I guess one might say no chicken as per religious requirements. Other than that, not really anything.
Currently im doing 6 weeks of keto. I have picked up my training again and also picked up my fight training. So in order to get that fighter body im on a keto diet.
Also gave me a new appreciation of meat and it supports my local Butcher ^^ I find that it also helps alot with my ADHD and focus :D
oh nice! how is it going? seeing results?
Lost 6kg, have more energy than ever and only get hungry once a day. Especially when you are a canabis user this is nice because almost no muncies.
I can push way harder at combat training too
I don’t eat beans, soy, peanuts, and most* derivatives of. Without going into details, let’s say that my bowels doesn’t handle them well.
*e.g. soy sauce and oil are OK, but tofu makes my body scream murder.
Gluten free. It’s not confirmed fully, but I probably have Celiac as one of my parents does and a DNA test said I was a carrier of at least one known mutation. In Japan, there’s not treatment so getting it fully verified would involve adding gluten back to the diet for weeks, being miserable, and getting nothing but higher life insurance premiums. I miss good bread.
I also don’t drink much dairy as it upsets my stomach in large doses. Cheese is mostly fine (at least for ones without a ton of lactose). I pay for, but still sometimes eat, ice cream on occasion.
Other than that, I try to avoid most processed things. Not 100%, but a lot of what I eat is single-ingredient or homemade.
I’m also celiac but in the US. How easy it to eat gluten free in Japan? I’ve considered visiting a few times but eating there has always been a concern.
Most soy sauce contains gluten and almost everything contains soy sauce. So, it’s actually somewhat difficult if that tiny amount causes issues. The good news, though, is that food labeling laws are pretty good for stuff you buy yourself, so looking for 小麦 on labels to avoid them works. A lot of people do struggle, though. Most of the Japan-focused subreddits never moved over here, but they do contain threads about the topic as well if you search.
Mushrooms are disgusting. Keep that fungus away from my plate.
Beyond that and a few unusual organs/bugs, I’ll eat pretty much anything.
Low sodium diet for my heart - which is shockingly hard to do. In the US at least, it seems like everything has added salt. It’s absurd how much salt is in a can of beans or soup. I do my best to stay away from premade or processed food.
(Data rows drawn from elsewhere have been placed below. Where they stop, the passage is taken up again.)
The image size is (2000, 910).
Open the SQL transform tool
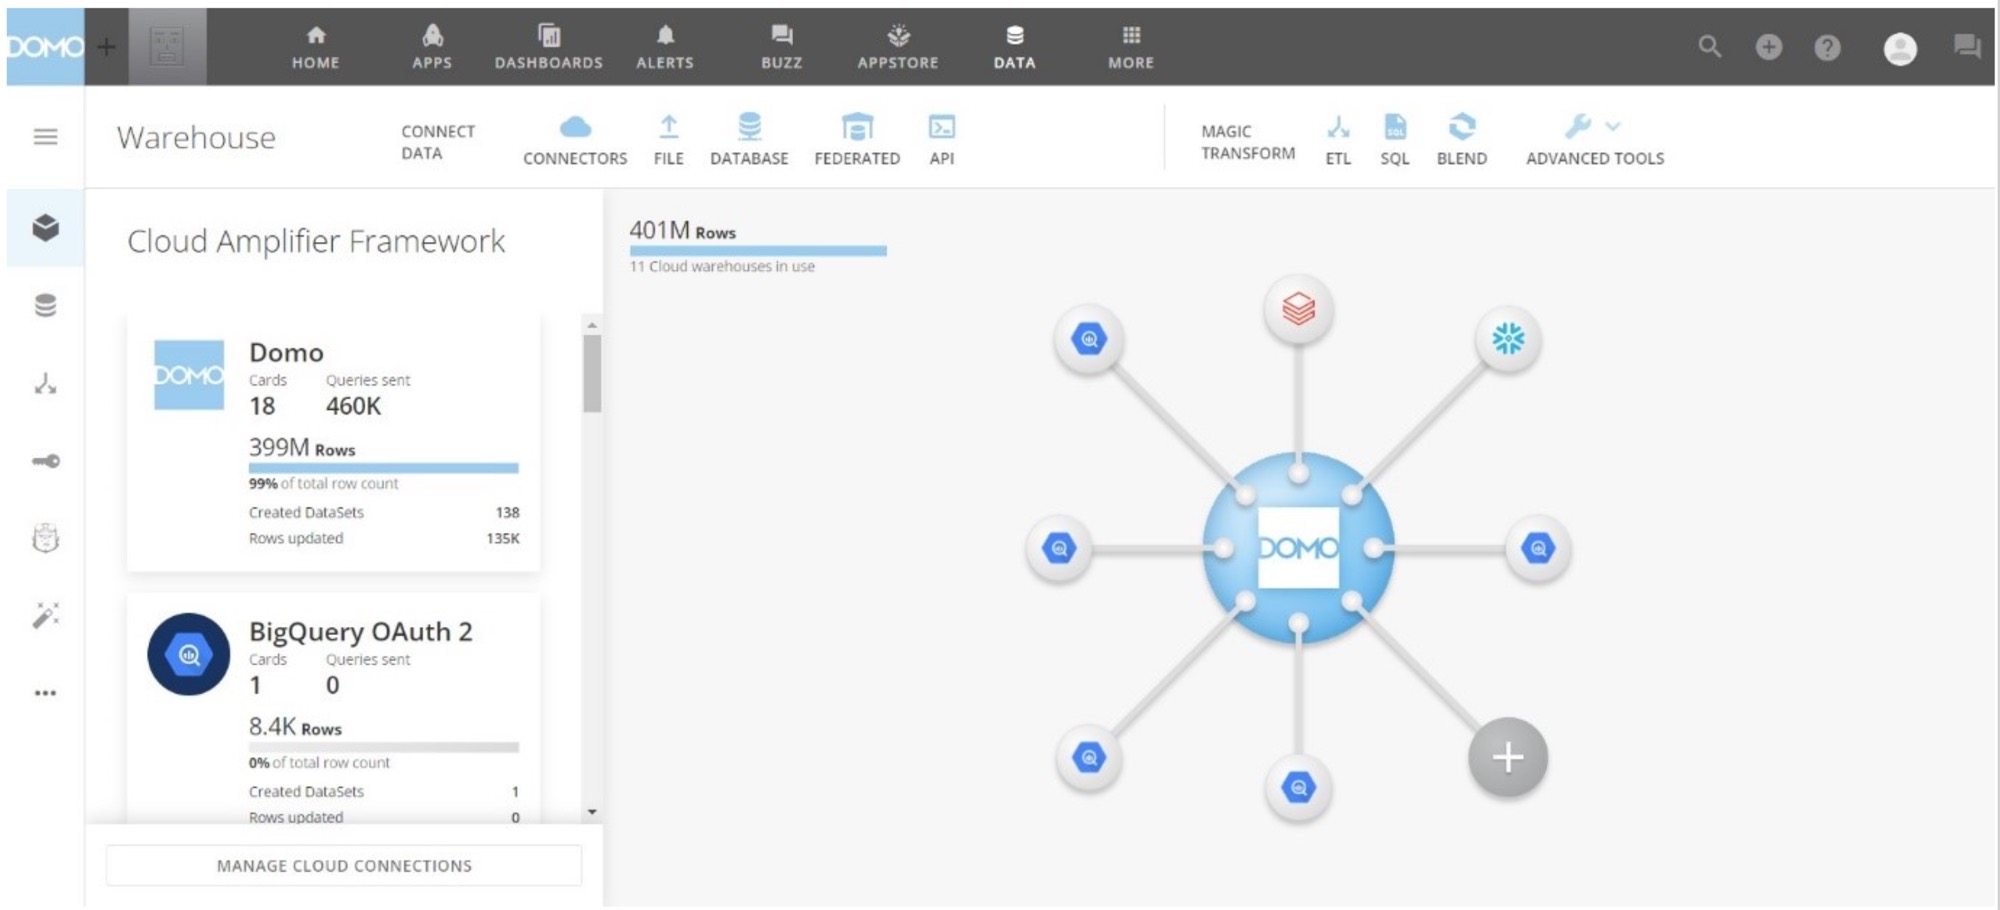(x=1394, y=137)
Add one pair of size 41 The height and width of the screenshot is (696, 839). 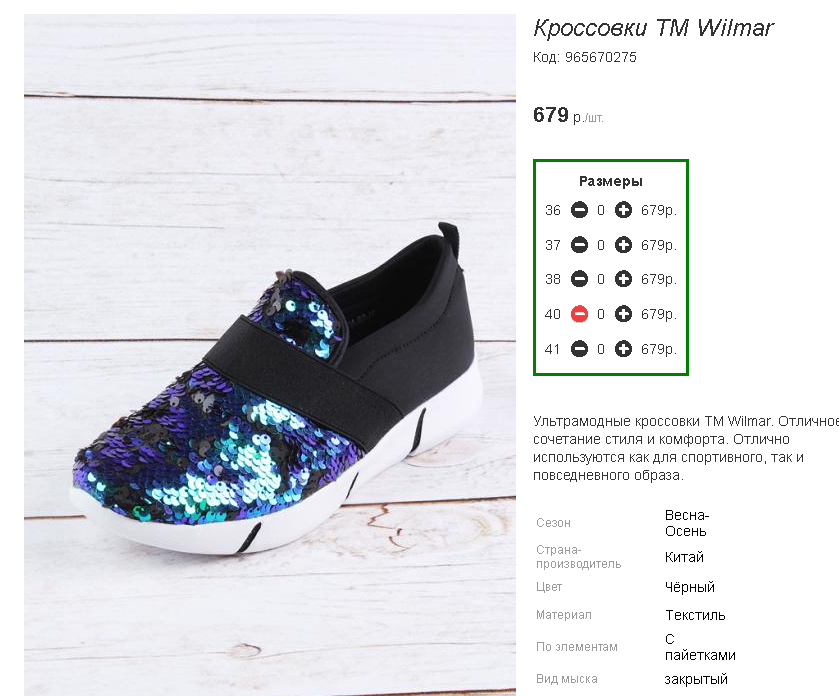point(623,349)
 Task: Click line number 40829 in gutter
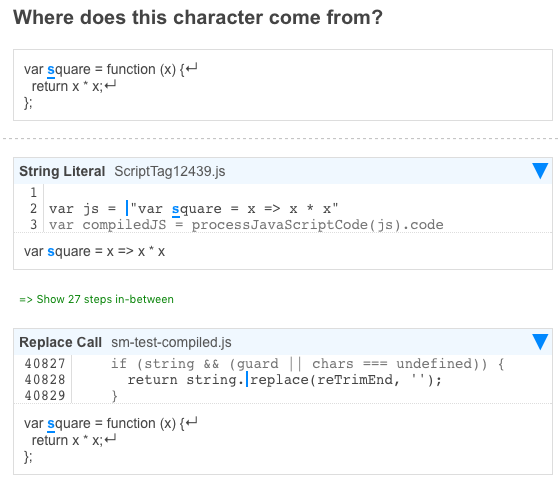45,396
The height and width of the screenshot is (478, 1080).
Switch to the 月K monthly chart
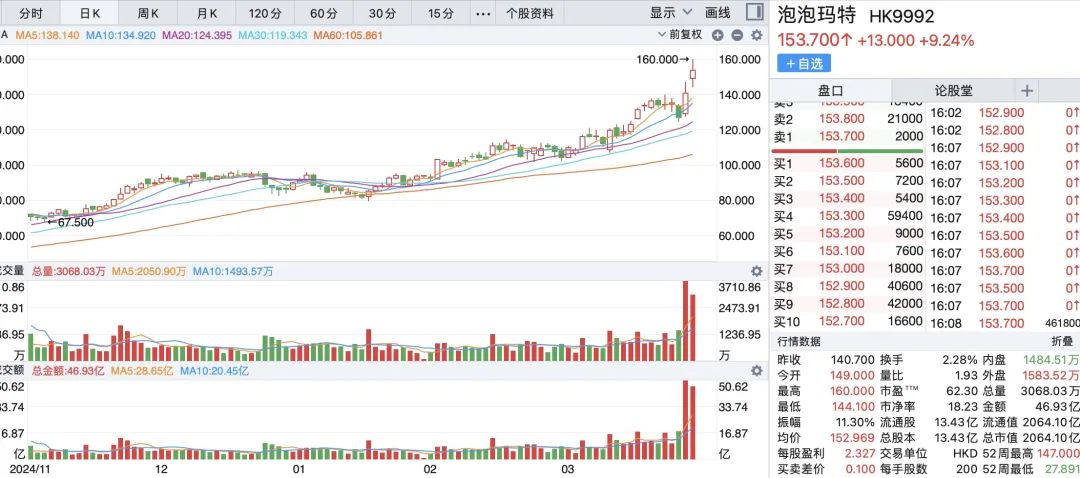[x=207, y=13]
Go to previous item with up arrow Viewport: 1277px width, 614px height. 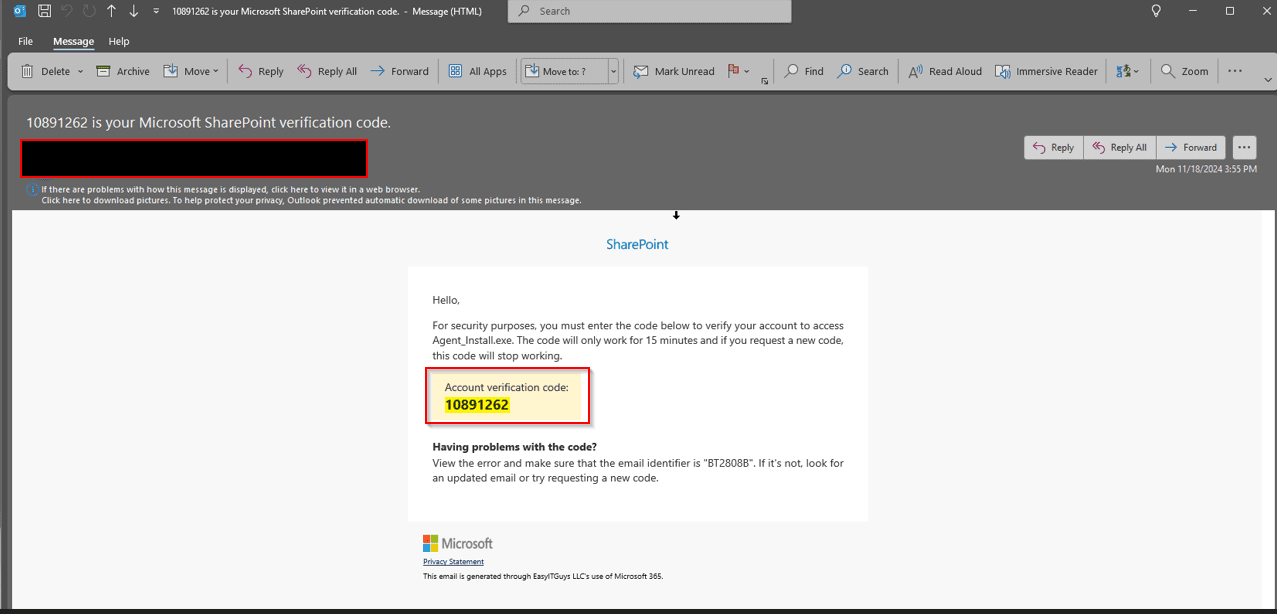pyautogui.click(x=111, y=11)
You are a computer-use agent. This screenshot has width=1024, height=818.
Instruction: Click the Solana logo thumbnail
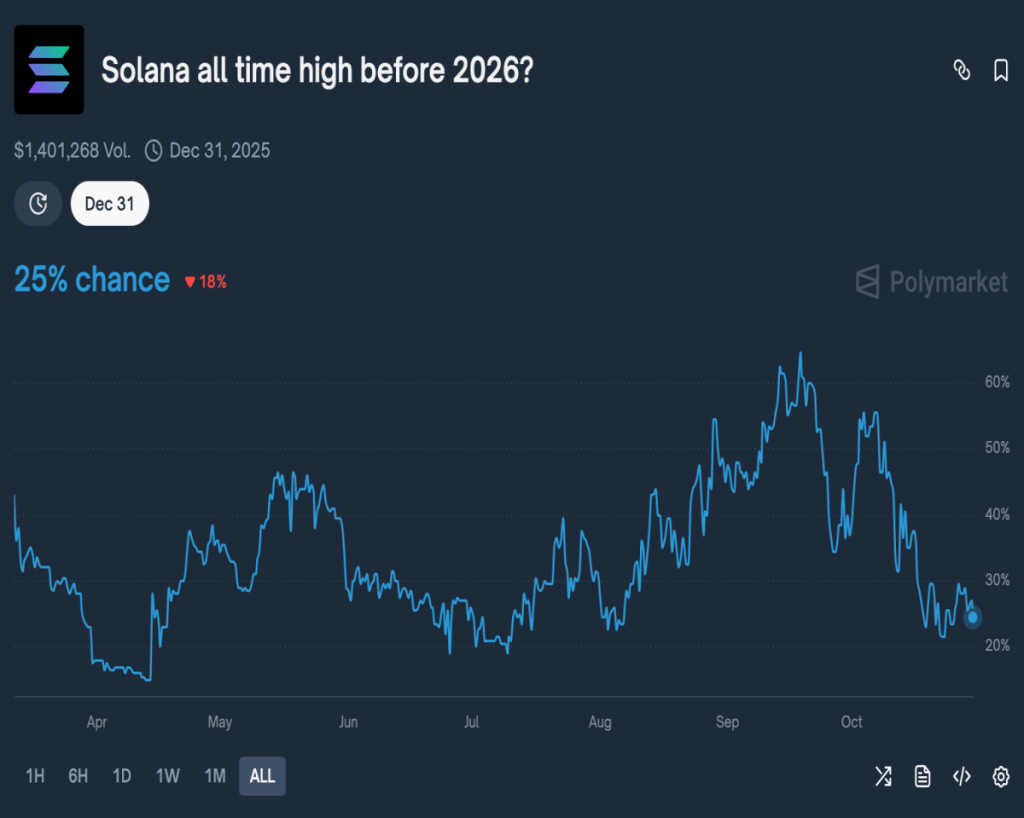click(49, 69)

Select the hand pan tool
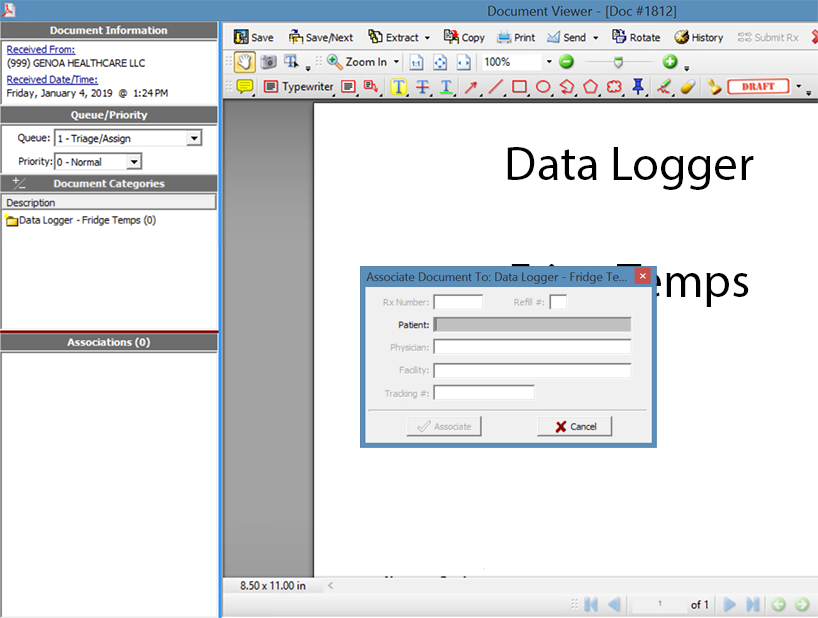pos(244,62)
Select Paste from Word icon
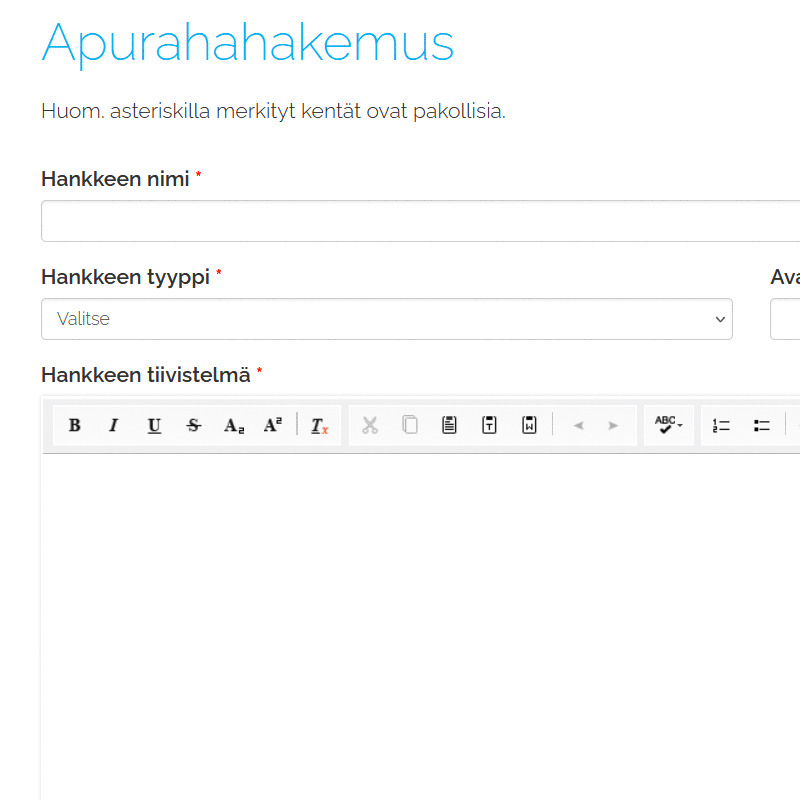The height and width of the screenshot is (800, 800). 529,425
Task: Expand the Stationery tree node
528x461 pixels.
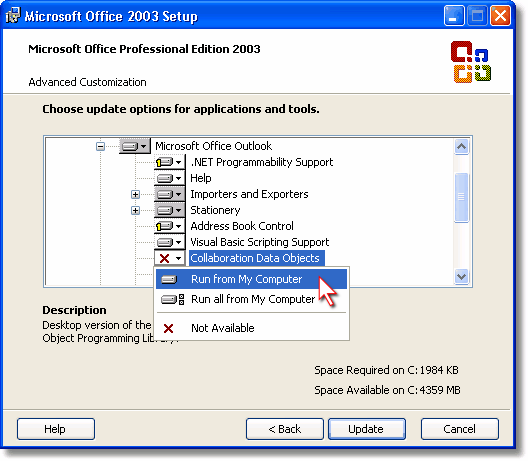Action: click(135, 210)
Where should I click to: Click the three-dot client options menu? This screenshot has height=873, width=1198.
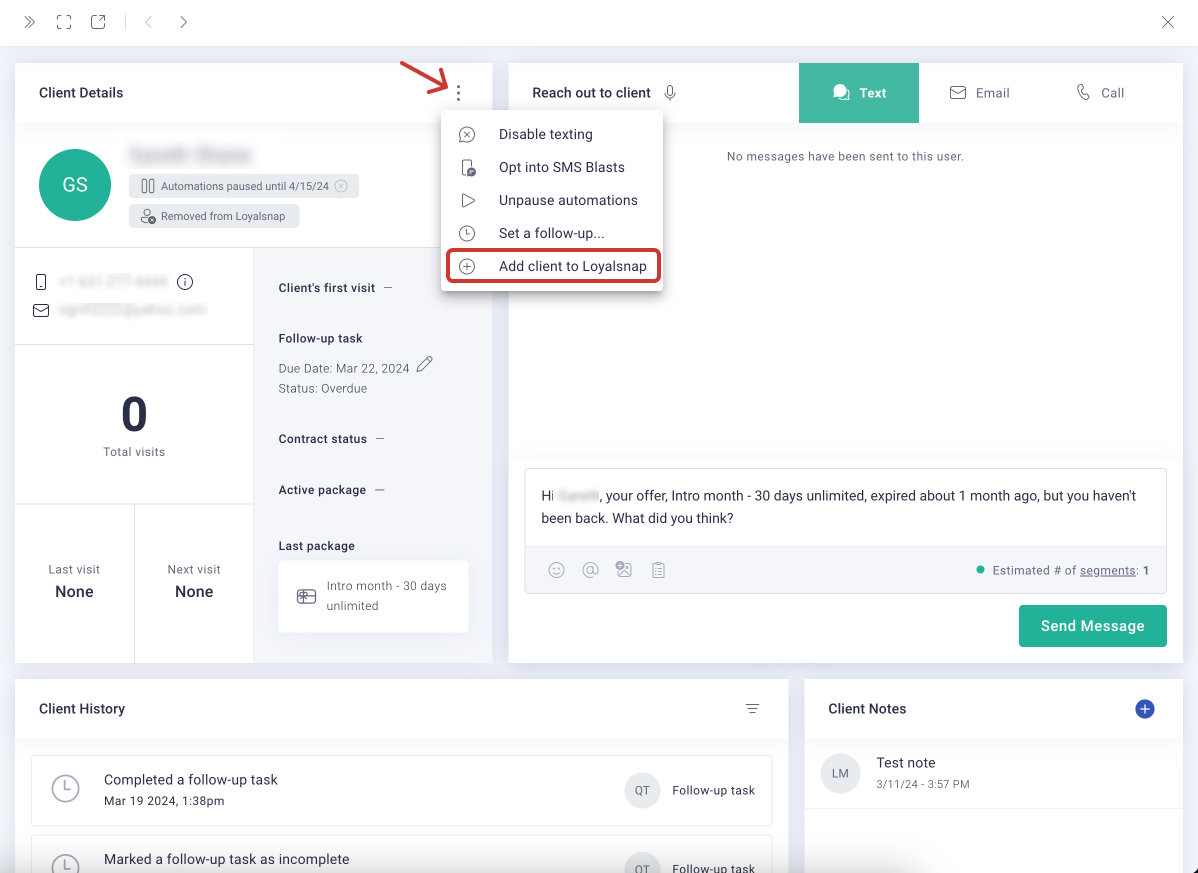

The saddest thing is that I don’t salt my meals when I cook, at least not really. I love to cook but that really hampers the taste in many many things.
https://www.dietdoctor.com/low-carb/salt-guide#medical-conditions
There is interesting published research on the benefits of salt. Salt isn’t the hypertension boogyman it’s been built up to be, the real hypertension culprit is the sugar and carbohydrates.